A new book about the capital’s government notes the left’s failure to fight corporate greed, says Conrad Landin
08 January, 2021 — By Conrad Landin
The Alexandra Road estate under construction
AS Covid-19 heat maps abound, Britain’s north-south divide has returned to the national conversation.
Manchester mayor Andy Burnham recently said the north has been “treated with contempt”, while Tom Hazeldine’s new book The Northern Question traces how Britain’s regional disparities became deeper than those of Italy and re-unified Germany.
“Relative to the country it governs, London is the single most powerful city of any medium-sized country on earth,” Owen Hatherley notes. Though this was challenged by the industrial revolution, the collapse of Britain’s industrial base in the 20th century restored London to a position of unrivalled dominance.
Hatherley’s book Red Metropolis is, however, a book written in unashamed defence of London and its people – including most of all those who have flocked to the city from across Britain and the world. Hatherley charts the history of a city with much to show for a century of frequently interrupted socialist government. As he does so, he grapples with the increasing failures of the city’s left to resist the tide of corporate greed, and makes a passionate case for local government.
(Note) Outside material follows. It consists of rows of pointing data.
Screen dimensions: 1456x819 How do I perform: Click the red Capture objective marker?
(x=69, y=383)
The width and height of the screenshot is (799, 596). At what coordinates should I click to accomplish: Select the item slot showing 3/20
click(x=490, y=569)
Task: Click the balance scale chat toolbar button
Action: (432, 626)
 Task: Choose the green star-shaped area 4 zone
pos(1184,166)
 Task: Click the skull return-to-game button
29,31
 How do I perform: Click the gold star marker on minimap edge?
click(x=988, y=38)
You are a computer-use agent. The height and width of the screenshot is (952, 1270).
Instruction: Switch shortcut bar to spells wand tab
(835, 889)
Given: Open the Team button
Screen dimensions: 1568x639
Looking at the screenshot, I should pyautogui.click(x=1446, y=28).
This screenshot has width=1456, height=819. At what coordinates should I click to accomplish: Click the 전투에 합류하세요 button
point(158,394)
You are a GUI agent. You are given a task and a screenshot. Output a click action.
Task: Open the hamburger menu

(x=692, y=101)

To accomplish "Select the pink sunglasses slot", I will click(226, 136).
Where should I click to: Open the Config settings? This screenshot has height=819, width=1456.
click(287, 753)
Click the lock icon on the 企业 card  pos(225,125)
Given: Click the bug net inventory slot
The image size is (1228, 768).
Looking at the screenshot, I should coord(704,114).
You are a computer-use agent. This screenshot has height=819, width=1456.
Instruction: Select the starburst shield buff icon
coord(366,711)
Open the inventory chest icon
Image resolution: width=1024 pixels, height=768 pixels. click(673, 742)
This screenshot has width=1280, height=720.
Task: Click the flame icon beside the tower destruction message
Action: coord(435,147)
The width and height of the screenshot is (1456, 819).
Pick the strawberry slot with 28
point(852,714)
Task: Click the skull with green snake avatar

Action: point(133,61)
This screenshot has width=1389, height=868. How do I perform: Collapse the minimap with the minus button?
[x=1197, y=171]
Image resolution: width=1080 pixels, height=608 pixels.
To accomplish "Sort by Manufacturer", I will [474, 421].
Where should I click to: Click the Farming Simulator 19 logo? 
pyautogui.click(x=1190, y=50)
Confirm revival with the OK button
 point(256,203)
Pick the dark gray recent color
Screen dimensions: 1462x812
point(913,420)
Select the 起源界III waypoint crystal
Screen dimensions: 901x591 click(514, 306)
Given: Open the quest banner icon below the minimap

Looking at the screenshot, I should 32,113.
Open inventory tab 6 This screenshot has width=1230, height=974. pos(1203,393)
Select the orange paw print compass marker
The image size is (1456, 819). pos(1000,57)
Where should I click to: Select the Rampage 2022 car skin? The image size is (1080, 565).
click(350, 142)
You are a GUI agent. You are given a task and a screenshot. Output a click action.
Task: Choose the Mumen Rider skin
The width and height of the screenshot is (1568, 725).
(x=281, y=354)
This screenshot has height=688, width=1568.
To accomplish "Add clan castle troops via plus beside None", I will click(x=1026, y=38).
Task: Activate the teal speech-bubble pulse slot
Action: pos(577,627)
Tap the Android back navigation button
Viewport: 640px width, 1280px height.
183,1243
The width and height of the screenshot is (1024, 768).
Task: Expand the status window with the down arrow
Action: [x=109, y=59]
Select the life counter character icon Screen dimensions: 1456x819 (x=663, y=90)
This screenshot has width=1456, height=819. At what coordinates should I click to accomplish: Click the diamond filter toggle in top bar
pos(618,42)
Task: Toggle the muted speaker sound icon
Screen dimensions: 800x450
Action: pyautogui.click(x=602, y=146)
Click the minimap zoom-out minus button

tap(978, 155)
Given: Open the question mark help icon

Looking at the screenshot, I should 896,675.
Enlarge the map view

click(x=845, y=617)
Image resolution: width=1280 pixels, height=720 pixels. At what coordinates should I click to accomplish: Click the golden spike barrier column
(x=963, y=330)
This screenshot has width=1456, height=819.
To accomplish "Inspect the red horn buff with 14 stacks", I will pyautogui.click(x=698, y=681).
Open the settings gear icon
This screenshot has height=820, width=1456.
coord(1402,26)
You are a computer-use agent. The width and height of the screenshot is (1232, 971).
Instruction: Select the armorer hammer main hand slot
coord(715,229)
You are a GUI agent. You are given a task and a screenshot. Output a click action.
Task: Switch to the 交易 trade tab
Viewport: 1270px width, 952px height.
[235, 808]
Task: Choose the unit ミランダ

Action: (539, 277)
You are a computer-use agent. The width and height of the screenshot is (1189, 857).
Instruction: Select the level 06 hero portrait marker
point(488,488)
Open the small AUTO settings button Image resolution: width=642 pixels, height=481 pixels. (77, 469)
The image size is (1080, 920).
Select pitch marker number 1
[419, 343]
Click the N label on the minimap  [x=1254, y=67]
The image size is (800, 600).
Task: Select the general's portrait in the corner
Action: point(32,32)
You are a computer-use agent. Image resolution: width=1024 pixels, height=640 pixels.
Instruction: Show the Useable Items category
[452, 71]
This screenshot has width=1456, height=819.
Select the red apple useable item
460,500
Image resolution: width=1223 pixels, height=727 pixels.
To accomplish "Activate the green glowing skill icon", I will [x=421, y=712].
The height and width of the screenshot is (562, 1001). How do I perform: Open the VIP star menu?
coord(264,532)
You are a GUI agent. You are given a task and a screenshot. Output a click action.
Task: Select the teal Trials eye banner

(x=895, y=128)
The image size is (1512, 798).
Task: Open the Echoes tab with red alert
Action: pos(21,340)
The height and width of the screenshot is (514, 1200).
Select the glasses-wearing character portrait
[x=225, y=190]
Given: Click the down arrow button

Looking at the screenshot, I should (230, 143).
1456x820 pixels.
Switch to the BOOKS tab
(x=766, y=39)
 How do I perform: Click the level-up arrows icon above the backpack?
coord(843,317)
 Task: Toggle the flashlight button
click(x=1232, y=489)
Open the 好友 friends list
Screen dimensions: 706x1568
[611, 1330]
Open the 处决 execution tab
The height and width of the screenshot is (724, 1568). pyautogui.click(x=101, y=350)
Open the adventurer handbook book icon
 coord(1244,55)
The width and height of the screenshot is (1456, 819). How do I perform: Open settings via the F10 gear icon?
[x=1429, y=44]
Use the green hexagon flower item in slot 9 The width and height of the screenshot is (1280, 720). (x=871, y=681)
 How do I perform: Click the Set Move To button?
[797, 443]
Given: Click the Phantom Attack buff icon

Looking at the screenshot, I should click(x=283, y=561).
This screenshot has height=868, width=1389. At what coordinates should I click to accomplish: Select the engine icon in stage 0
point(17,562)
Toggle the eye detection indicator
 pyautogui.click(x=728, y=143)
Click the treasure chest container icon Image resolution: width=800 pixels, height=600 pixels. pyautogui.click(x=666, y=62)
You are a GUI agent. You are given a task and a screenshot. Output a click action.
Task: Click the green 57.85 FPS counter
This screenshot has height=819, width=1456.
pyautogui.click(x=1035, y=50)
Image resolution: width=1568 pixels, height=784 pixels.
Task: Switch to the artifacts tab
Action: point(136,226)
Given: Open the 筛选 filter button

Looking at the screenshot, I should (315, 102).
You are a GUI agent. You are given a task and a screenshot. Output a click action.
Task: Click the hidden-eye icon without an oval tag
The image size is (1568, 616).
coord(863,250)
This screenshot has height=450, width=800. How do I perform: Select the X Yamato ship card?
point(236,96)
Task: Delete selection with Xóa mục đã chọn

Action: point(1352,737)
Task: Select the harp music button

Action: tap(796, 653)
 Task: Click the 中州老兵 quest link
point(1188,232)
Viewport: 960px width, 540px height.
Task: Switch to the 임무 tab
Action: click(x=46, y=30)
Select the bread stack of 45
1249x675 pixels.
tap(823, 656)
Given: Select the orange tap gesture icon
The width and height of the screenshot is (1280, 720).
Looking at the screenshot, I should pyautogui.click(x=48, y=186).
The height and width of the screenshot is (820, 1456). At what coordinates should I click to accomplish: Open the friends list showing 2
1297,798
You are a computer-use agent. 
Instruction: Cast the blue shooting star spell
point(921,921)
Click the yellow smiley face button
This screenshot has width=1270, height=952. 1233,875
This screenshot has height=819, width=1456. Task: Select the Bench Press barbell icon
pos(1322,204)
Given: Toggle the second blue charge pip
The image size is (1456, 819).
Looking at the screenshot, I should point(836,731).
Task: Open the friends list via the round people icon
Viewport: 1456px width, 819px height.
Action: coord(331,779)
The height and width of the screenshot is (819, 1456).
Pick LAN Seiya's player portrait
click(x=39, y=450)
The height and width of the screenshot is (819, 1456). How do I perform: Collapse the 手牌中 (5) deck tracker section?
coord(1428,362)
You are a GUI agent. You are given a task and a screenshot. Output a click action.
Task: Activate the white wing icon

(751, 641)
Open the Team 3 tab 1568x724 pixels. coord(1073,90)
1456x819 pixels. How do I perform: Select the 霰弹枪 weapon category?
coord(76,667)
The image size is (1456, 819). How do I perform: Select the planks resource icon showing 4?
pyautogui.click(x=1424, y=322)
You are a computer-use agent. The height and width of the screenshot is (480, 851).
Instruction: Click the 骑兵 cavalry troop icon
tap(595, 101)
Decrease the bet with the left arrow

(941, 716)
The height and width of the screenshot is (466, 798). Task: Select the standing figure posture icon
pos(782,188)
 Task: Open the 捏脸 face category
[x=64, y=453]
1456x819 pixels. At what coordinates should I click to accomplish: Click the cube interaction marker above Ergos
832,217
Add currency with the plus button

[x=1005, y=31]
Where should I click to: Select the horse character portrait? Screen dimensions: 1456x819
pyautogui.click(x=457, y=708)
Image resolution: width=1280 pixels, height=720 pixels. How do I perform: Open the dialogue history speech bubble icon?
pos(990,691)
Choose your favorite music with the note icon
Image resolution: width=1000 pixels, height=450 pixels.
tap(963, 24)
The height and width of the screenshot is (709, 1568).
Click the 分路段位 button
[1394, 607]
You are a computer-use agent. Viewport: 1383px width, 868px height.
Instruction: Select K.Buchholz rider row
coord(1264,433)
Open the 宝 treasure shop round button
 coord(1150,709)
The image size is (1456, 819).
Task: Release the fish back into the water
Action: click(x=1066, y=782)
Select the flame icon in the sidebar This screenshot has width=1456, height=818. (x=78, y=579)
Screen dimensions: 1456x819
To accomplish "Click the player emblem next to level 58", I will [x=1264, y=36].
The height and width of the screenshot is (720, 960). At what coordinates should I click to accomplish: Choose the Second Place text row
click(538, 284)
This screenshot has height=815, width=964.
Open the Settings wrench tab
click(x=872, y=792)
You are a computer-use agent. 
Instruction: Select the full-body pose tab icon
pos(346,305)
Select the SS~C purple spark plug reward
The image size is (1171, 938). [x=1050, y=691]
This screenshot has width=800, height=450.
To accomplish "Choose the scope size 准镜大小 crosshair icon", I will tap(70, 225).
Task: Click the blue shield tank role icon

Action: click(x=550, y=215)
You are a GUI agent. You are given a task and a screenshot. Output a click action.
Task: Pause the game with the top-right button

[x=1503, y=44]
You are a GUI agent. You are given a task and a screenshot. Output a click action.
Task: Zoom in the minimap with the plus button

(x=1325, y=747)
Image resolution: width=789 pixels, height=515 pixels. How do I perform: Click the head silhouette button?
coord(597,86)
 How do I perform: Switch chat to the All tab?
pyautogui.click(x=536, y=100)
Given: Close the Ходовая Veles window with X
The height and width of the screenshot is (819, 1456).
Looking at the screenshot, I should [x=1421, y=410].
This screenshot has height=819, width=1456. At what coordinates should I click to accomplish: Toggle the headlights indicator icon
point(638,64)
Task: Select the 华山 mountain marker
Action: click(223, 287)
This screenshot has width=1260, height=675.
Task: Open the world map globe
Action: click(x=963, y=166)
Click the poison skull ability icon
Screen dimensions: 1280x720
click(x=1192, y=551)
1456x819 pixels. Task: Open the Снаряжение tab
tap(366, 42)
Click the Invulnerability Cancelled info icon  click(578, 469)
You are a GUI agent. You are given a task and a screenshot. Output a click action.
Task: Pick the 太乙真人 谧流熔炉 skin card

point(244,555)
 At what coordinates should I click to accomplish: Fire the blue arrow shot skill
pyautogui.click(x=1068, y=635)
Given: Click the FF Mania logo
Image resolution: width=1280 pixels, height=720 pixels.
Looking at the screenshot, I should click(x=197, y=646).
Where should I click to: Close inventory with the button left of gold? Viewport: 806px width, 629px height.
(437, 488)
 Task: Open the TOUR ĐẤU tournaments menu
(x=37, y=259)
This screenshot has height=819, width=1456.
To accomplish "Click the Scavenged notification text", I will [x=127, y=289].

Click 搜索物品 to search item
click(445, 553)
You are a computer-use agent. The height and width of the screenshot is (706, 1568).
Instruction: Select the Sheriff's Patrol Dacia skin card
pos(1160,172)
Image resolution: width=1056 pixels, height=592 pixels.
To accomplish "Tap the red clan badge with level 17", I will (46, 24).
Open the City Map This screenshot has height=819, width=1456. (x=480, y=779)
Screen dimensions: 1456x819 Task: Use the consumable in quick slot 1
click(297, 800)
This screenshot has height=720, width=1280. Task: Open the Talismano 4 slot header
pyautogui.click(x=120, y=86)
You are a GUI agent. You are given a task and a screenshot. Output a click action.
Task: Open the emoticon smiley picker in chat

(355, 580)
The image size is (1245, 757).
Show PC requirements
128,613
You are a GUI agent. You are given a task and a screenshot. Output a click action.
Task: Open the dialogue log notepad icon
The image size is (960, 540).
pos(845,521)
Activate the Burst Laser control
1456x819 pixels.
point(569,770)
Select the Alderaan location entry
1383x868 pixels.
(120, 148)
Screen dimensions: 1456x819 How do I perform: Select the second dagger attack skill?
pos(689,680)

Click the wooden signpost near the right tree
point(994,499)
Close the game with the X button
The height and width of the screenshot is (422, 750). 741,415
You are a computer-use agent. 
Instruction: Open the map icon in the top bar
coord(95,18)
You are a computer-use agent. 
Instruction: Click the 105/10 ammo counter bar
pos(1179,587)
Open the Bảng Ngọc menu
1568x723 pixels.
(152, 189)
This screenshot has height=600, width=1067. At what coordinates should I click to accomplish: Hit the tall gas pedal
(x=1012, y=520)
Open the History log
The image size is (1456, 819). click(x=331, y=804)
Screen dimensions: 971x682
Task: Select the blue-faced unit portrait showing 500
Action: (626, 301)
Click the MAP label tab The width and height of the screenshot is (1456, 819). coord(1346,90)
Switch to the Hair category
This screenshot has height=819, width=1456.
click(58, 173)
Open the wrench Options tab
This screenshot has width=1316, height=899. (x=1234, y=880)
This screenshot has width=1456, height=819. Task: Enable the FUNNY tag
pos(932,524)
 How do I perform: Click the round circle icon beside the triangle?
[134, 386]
In spite of Herbert Morrison’s apocryphal promise to “build the Tories out of London”, the London County Council he led in the 1930s took a more cautious approach. Much of working-class inner London was left as it was. The LCC preferred to build its vast estates outside its own boundaries – which at this point included modern-day Camden’s outer fringes at Hampstead and Highgate.
The post-war LCC, and its successor in the expanded Greater London Council, oversaw a more revolutionary period – though by the 1960s and 70s, more powers lay with individual boroughs. Camden was a leader of the pack – with Neave Brown’s Alexandra Road and Peter Tabori’s Whittington estates the living legacy of the borough’s in-house architectural department.
This modernism of the people was not without controversy – as a fascinating, if brief, section of Hatherley’s book explains. As inflation soared in the 1970s, so did the costs of Alexandra Road. And with political control of Camden – like much of London – swinging between Labour and the Tories, some were determined to lay the blame at Brown’s door.
A public inquiry exonerated the pioneering architect, but his career never recovered. Camden, meanwhile, switched to buying up existing housing stock – like Lissenden Gardens in Gospel Oak. When canvassing these grand mansion flats, the late Frank Dobson used to regale Labour activists with the story of the bathtub full of champagne bottles he had found there – and the wild party that took place that evening to celebrate acquisition.
In the five years prior to its abolition in 1986, the GLC under Ken Livingstone would come to symbolise the capital’s resistance to Margaret Thatcher’s government. Hatherley’s discussion of the era’s achievements and shortcomings is refreshingly both broad and nuanced, taking in the arts, anti-racism and “red boroughs” like Ted Knight’s Lambeth and Bernie Grant’s Haringey.
Hatherley’s cynical but astute eye brings out details we should spend more time examining: like the importance of appointed officials to progressive local government, and the proliferation of Communists in public architecture departments. In discussing Livingstone’s second reign over the capital, as the city’s first mayor, he focuses on successes in transport policy and failures over housing.
Apart from occasionally contextualising London – then and now – among other experiments in municipal socialism, there is also little on what London has taught and learned from other cities. Much as property prices in the capital make those in any other British city seem ludicrously cheap, the domino effect of housing speculation is now evident well beyond the M25.
Young creatives and professionals priced out of Leytonstone or West Hendon are likely to look to Hastings, Margate and increasingly Manchester and Glasgow. It’s all the more reason to ensure any strategy for reviving local democracy is co-ordinated across the nation.
In a dry volume published in 1945, LCC official W Eric Jackson argued that local government “affects us all from many directions”, and asked: “Why are there no more in this country any great plagues as there were in former times?” If they can ask this question once again in 30 years’ time, and the answer can once again be local government, Hatherley’s work will be done.
- Red Metropolis. By Owen Hatherley. Repeater, £10.99.